Felizmente, O CCB homegeia Albert Camus, Prémio Nobel, 50 anos depois da sua morte. Mega Ferreira considera que a grande questão que atravessou o pensamento do escritor é a liberdade, sendo essa uma das razões que tornam a sua obra intemporal. Aqui se refere a vida plítica activa de Camus, posições polémicas, protesto à esquerda por causa da guerra da Argélia. Mas a condição humana vai mais além, no que escreve sobre a estranheza dela e sobre o absurdo. O seu «grande contributo consiste na forma como soube mostrar que o essencial é a coragem de enfrentar os valores dominantes sempre que eles são contra a moral»..F

3 comentários:

Miguel Baganha disse...
Este comentário foi removido pelo autor.
Miguel Baganha disse...

É de enaltecer a relevância e pertinência deste texto. Este escritor, filósofo e Nobel da literatura foi o pensador que melhor soube dar razão à existência do Homem.

«Ao contrário do que por vezes se afirma. Camus não é um escritor do desespero mas sim um esforçado cantor da esperança. Amava a condição do Homem, prezava a aspereza dos seus trilhos. Via o Homem como um sol violento que projecta na terra o esplendor da luz, mas cuja trajectória vai criando na paisagem uma geografia de sombras. No limite deste contraste colocava a própria vida, rejeitando o optimismo fácil e, também, a impotência do desesperado que em vão procura uma salvação transcendente. Para Camus, o destino do Homem resolve-se na Terra, e só o Homem pode a si próprio salvar-se. A vida terá o sentido que lhe der a nossa clarividência. O Homem lúcido situa no presente a pulcritude do Futuro e estabelece como único programa digno de si mesmo, o alargamento constante do campo da experiência, em ordem a esgotar as possibilidades infinitas da actualidade.»

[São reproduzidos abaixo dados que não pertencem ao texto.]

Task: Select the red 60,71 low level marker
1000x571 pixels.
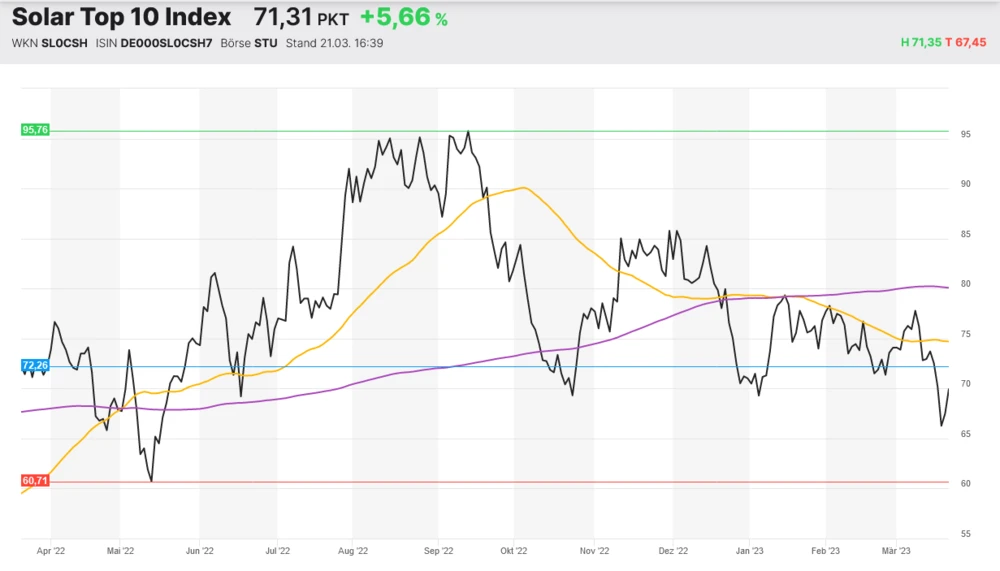Action: [x=34, y=481]
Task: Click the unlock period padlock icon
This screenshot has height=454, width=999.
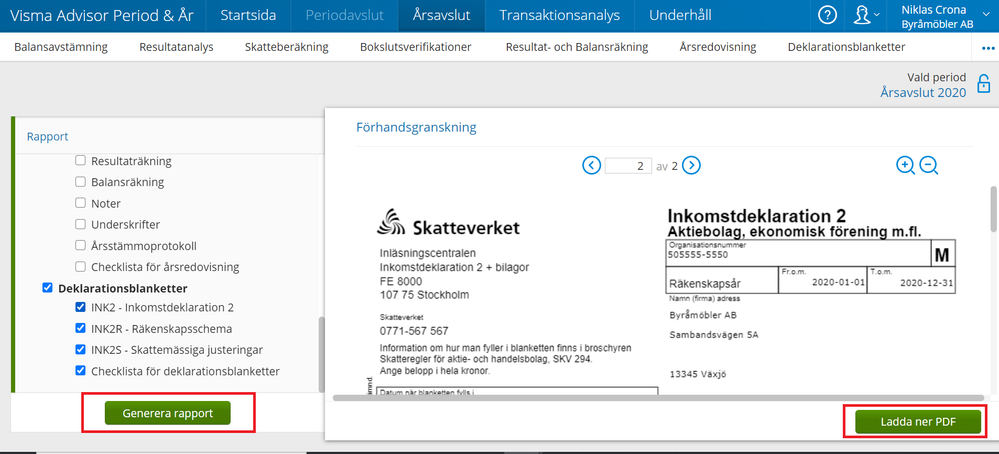Action: coord(984,85)
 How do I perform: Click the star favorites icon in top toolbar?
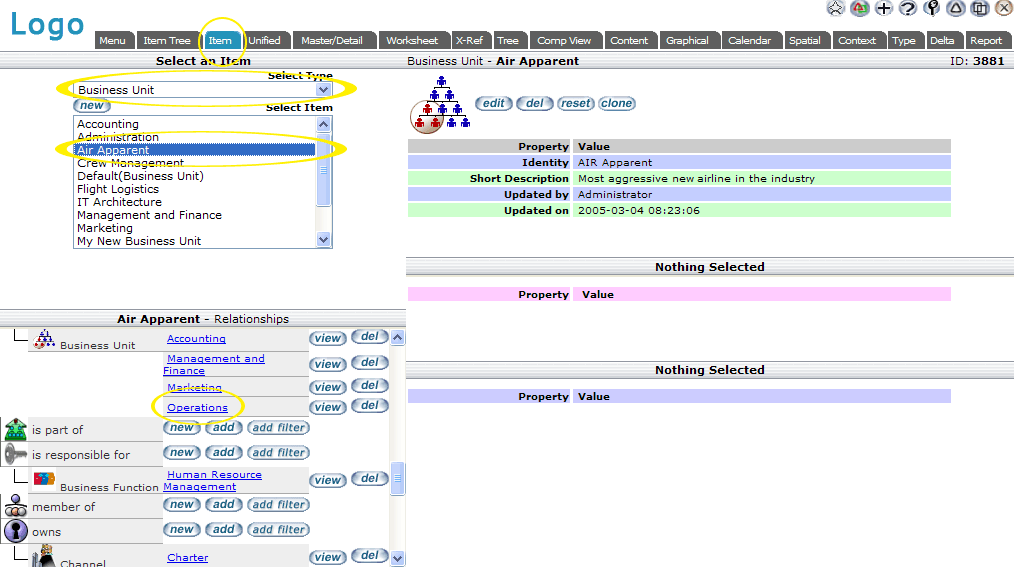pos(836,8)
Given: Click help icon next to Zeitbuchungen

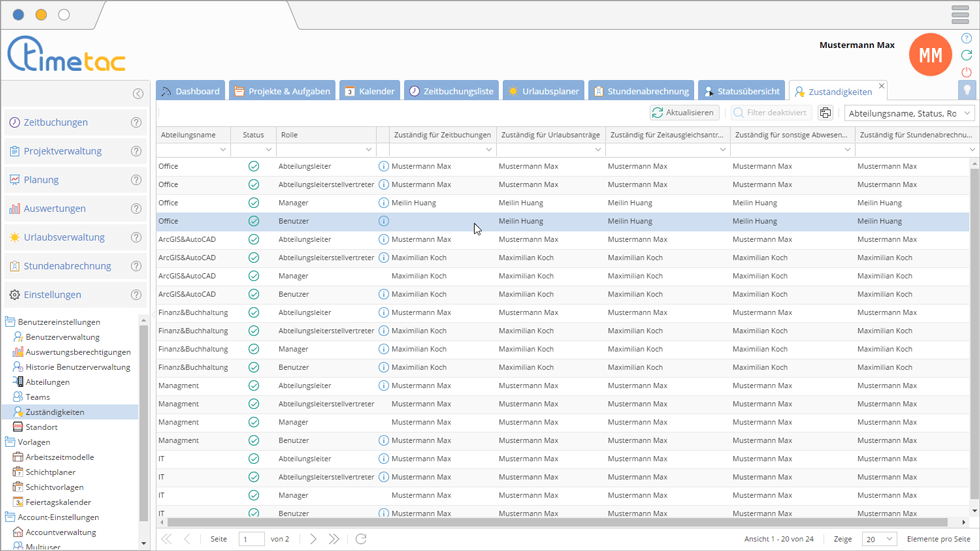Looking at the screenshot, I should click(x=136, y=123).
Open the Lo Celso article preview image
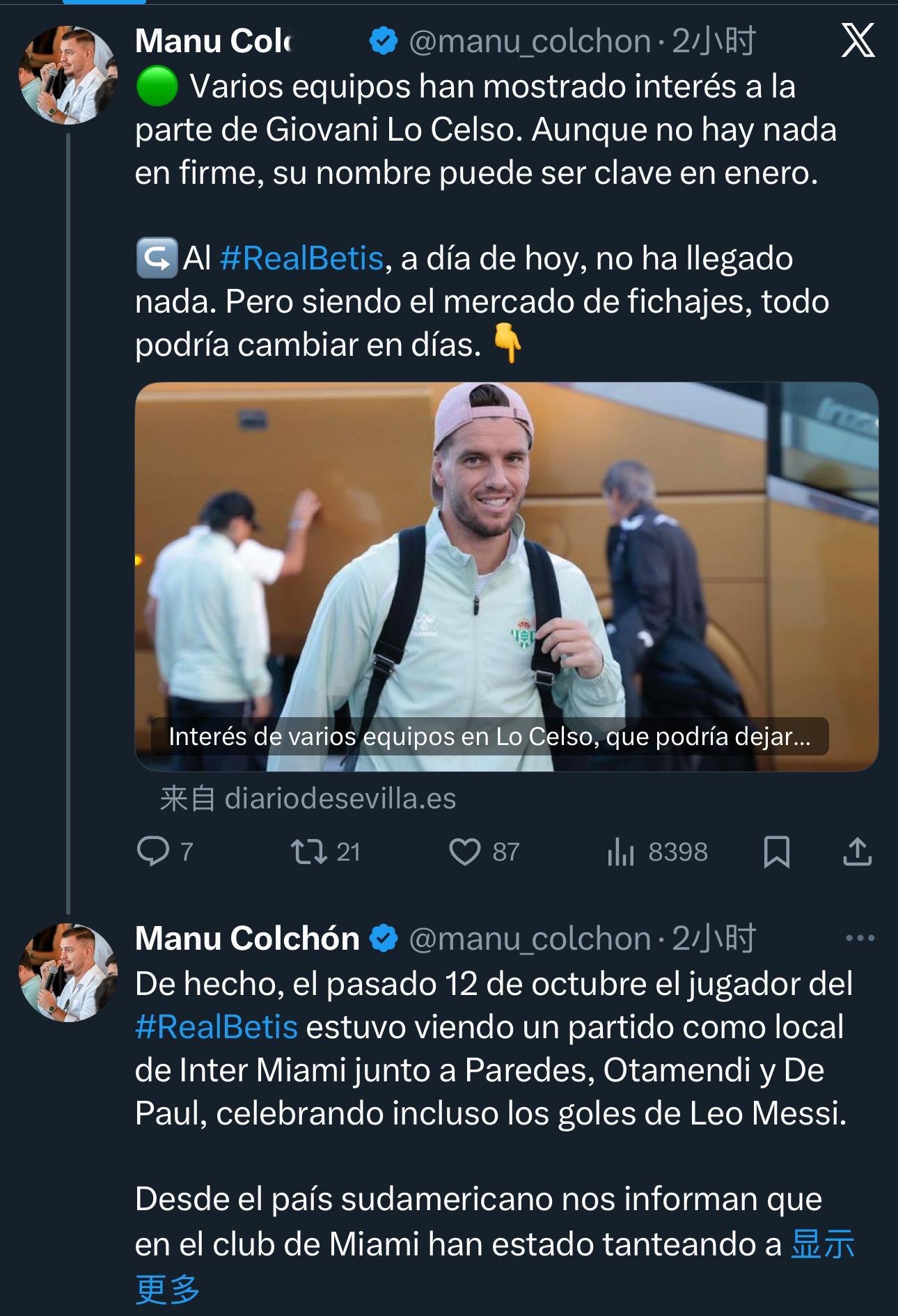898x1316 pixels. (506, 557)
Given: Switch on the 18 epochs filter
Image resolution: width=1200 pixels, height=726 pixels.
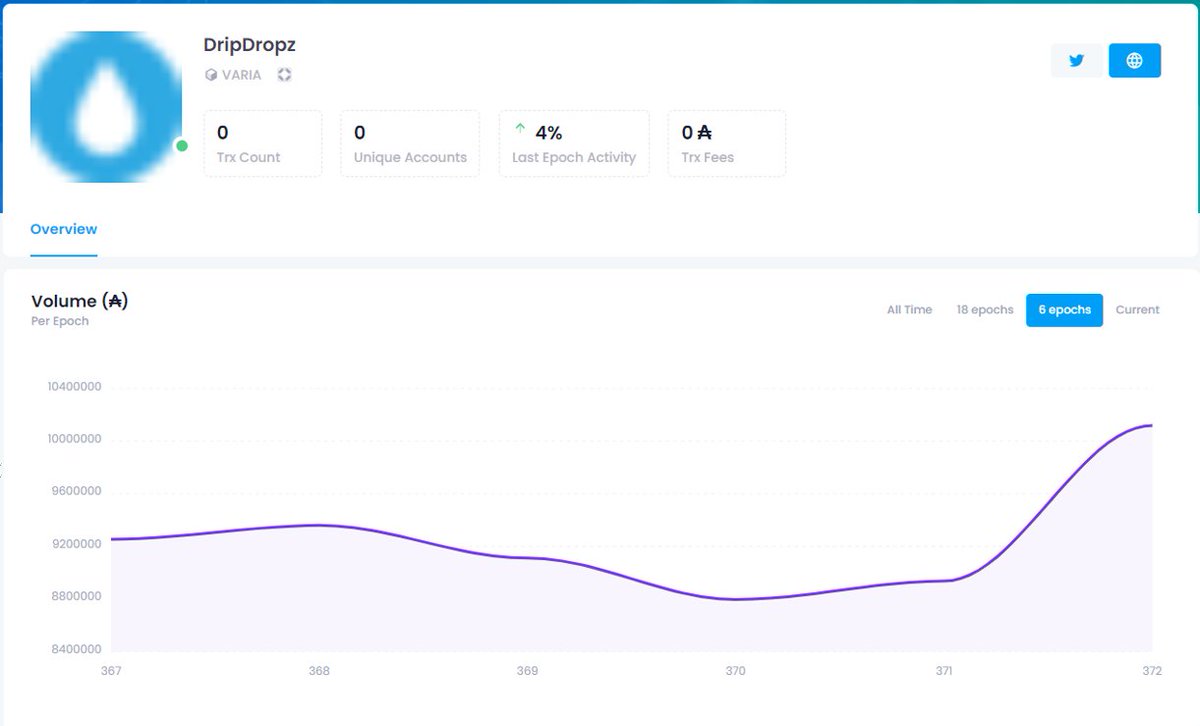Looking at the screenshot, I should pyautogui.click(x=984, y=310).
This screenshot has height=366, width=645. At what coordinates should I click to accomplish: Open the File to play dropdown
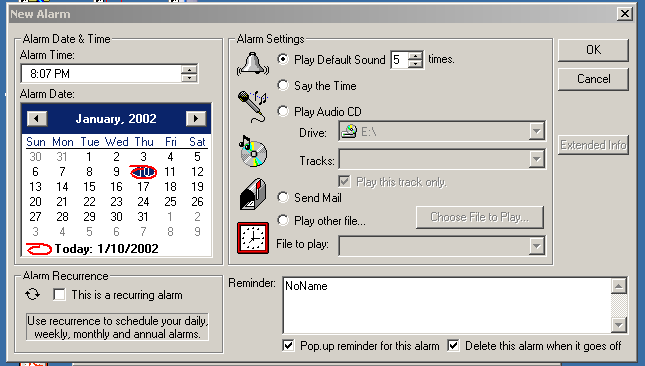coord(536,246)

Albert Camus, um "Autor de Sempre" jamais verá a sua queda consagrada pela irrelevância dos meros contextualistas. Pelo menos, enquanto vozes como a que aqui se ergueu para defender esta glória da literatura Universal se mantiverem audíveis.

Obrigado, João.

Um abraço!

jawaa disse...

Alberto Gonçalves sofre de alguma presunção e pouca humildade quando refere «quem não conhece». Só pode ser ignorância inadmitida. Não deve ter tido tempo de ler Camus.
Obrigada, também, por este texto magnífico.